These findings come from the annual monitoring report of the Bangladesh Occupational Safety, Health and Environment (OSHE) Foundation, which compiles data from national and local newspapers, electronic and online media, trade union sources, and verified field-level investigations. One of the most unsettling revelations is the fatality rate itself: more than eight out of every ten reported workplace accidents in 2025 ended in death. Such a figure forces an uncomfortable reflection-when accidents occur, workers often do not survive. Weak preventive measures, delayed rescue operations, and limited access to timely medical care appear to turn many incidents into irreversible tragedies. The report also reveals that the burden of these accidents falls disproportionately on the informal sector. Around 84 per cent of workplace accidents occurred in jobs that lie outside effective labour law coverage. The OSHE Foundation rightly identifies this as the single most critical structural barrier to improving workplace safety. As long as informal workers remain beyond the reach of enforcement mechanisms and social protection schemes, meaningful progress will remain elusive.

Occupations involving long working hours, heavy machinery, constant mobility and informal arrangements were found to be especially hazardous. Road accidents accounted for the largest share of workplace deaths, followed by electrocution, falls from height, fires and explosions, lightning strikes and incidents involving violence or harassment. Troublingly, the report notes that most of these incidents could have been prevented through basic safety planning, supervision and enforcement. Strengthening labour inspections, establishing workplace safety committees with worker participation, ensuring compensation for bereaved families, conducting regular safety audits in high-risk sectors, creating a government-run national database on workplace accidents and extending social protection to informal workers are practical steps to address the situation. 
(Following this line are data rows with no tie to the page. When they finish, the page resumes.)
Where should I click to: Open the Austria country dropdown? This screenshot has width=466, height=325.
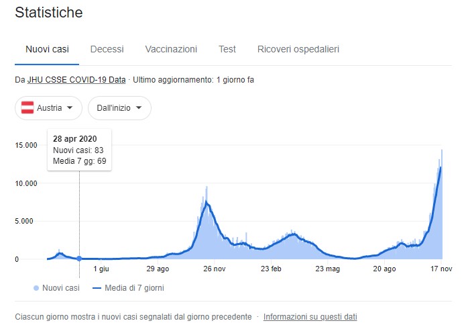tap(48, 108)
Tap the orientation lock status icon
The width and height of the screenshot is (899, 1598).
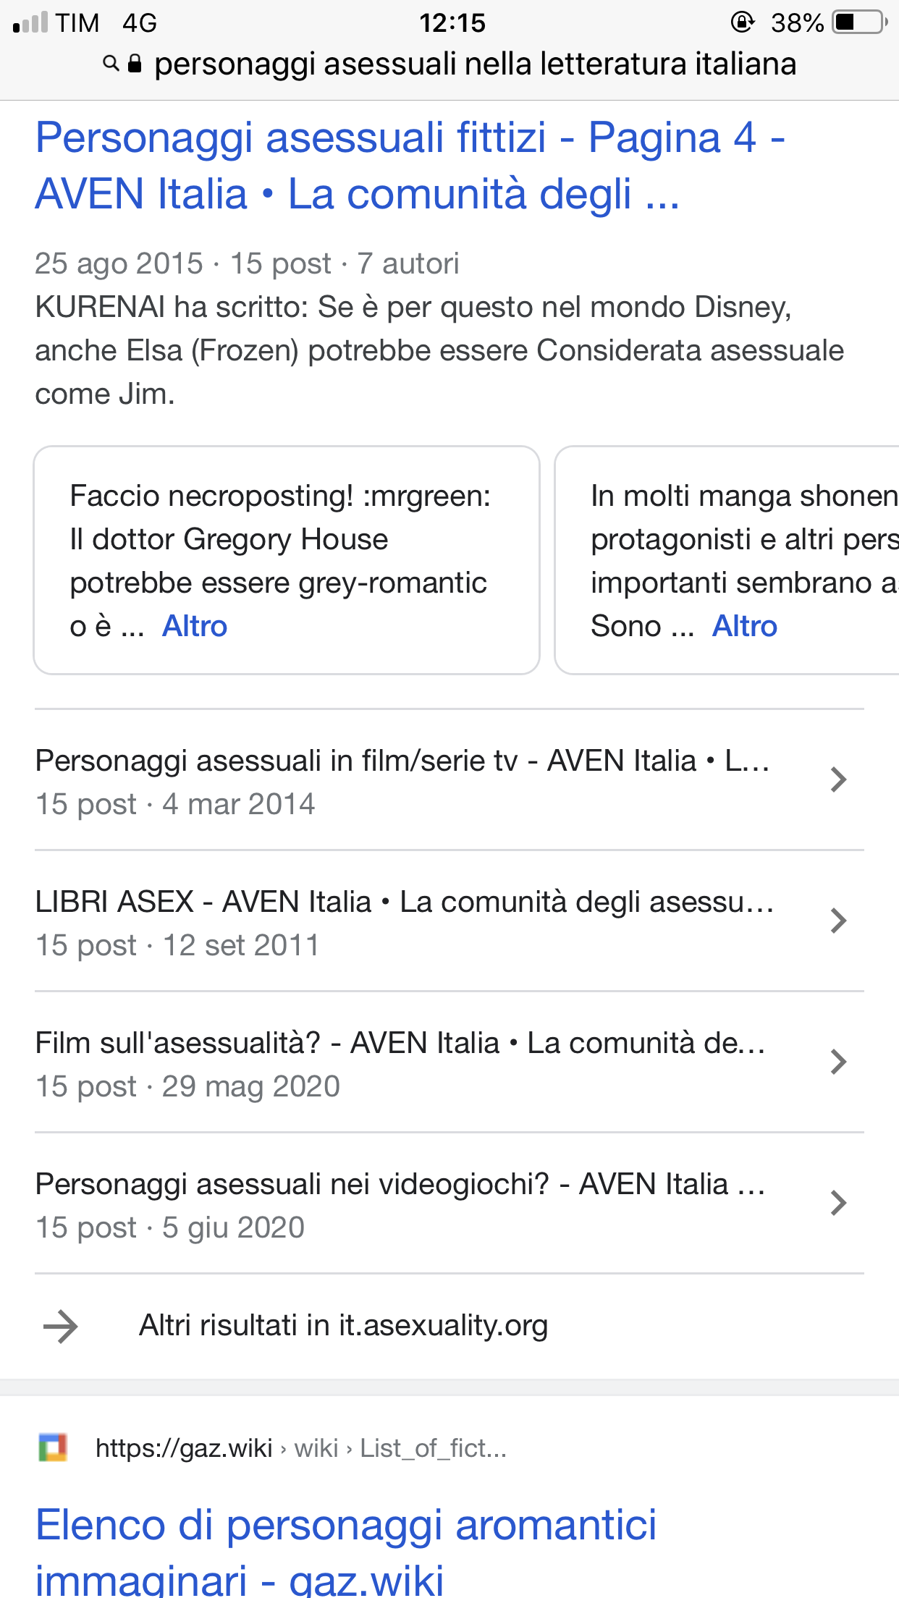[x=743, y=22]
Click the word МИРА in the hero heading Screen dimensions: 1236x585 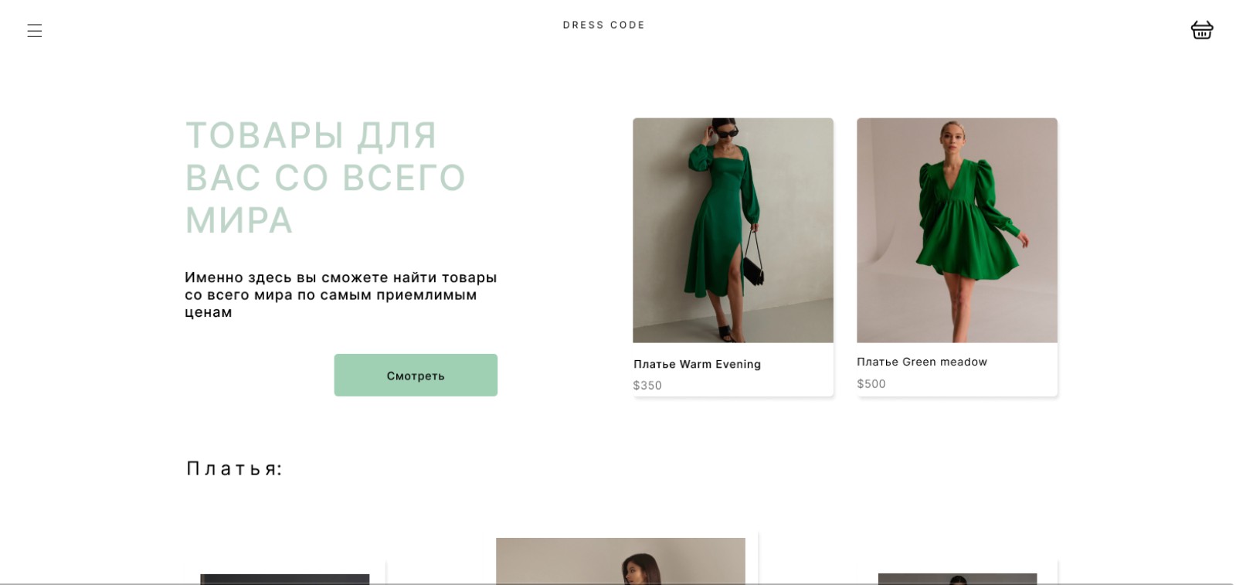[239, 220]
Containing the peril of workplace accidents, particularly in the informal manufacturing and transport sectors, must be treated as a national priority. While the government has designated agencies tasked with this responsibility, the worsening situation reflects a troubling gap between institutional presence and actual effectiveness. It is time for the state to move beyond formal commitments and ensure that safe working conditions are not a privilege, but a guaranteed right for all workers, across every vulnerable sector.